I mean...there used to be some sort of style, effort and interesting music played at clubs....oh well...kids these days eh what?

We arrived the next morning at 9 am (for a 10 am opening) and joined the already considerably long queue. As we waited the line grew, and grew, and grew until it stretched around itself twice.

We waited...
and waited...
and waited...

...until we finally stepped into the gallery at 11:45 am.

It was a nice exhibition.

I could say more about it..but unfortunately it was just nice. The paintings where there, but there was no explanation to the order. The audio tour did not provide any insight into the works (an awful lot of time was spent describing the painting as though we were physically unable to see it in front of us - although there was one blind person there with their guide dog) and at the end we were confronted with Starry night PVC aprons (flashbacks to the previous nights Goth club) and Cezanne pencil sharpeners.

We fled. 

Our day of queues did not end there gentle reader. Oh no. Not by any mark.
Just outside of Goulburn we hit another queue that crawled....
...and crawled..
..and crawled through 20 kilometres of traffic winding it's way past the site of a rather banal and un-fatal accident between a truck and a car.
Our 3 hour trip back home took exactly 6. 



I do however feel decidedly British after our weekend experience. We would have only had to complain more and eat chips to have the total experience.

A thought for next time.

Monday, March 1, 2010

The Art Gallery of South Australia

This weekend past we were fortunate to be in the environs of Adelaide for the Adelaide Fringe Festival. As part of this weekend away we visited the quaint (read; small but nice) Art Gallery of South Australia. Amongst its collections were a number of surprise pieces...masters of both European and Australian art that we did not expect to see.

In particular, we were impressed by the following pieces of Australian art....art that not only illustrates so effectively the Australia that we know...but marked specific moments in the Australian cultural zeitgeist.

 
A break away! by Tom Roberts 1891 
This piece is prominent in the memory of my youth as I spent rainy days poring over my mother's art history books. Not only did it have an impact on my impressionable young mind, but it also made an impact on Australia as it gave a visual identity to a country heading towards Federation. Amongst the juxtaposition of action and serenity, it provided a symbolic depiction of our transition from European settlers to a modern nation. This image has always been significant to me in the portrayal of our landscape; the sun bleached trees, dry heat and dust that typified the environs I grew up in.

Evening Shadows, a backwater of the Murray, South Australia. by H J Johnstone 1880
I had not seen this piece until the weekend but was very impressed.

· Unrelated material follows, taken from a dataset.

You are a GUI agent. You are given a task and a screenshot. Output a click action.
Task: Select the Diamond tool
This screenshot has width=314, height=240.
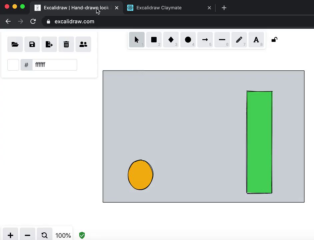tap(171, 40)

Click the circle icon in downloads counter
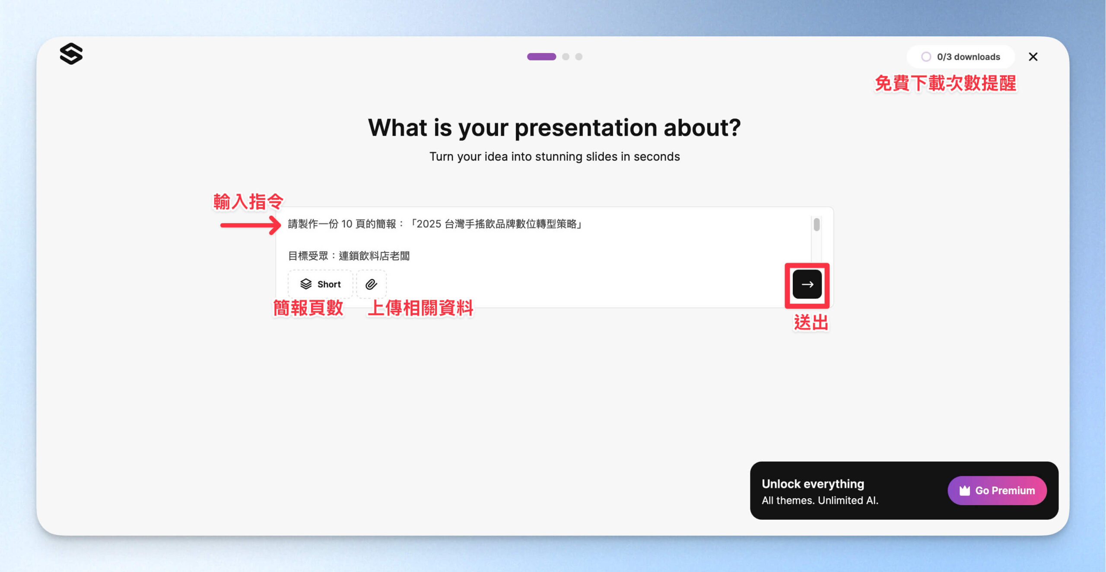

The subtle wash of light and the serene stillness are such a contrast to the reality of  our landscape that this image constantly jars at my cultural identity. This is the Australia I wish I was in...the quiet, cool and peaceful landscape of majestic Eucalyptus set under a gentle sky. So authentic and yet so fake...this image was painted from a photograph in Europe...our bold and harsh sun kissed sky muted to a pale English summer evening. Even the stillness is unnatural, an artifact of the medium from which the image was transferred abroad.

The art gallery has a few other astounding pieces including a Wright of Derby, a Vernet and supposedly (according to their website) a Waterhouse, Renoir and a Tiffany which we didn't find on the day.

Next weekend we are off to Canberra and the National Art Gallery to see the French Masters before they leave our shores.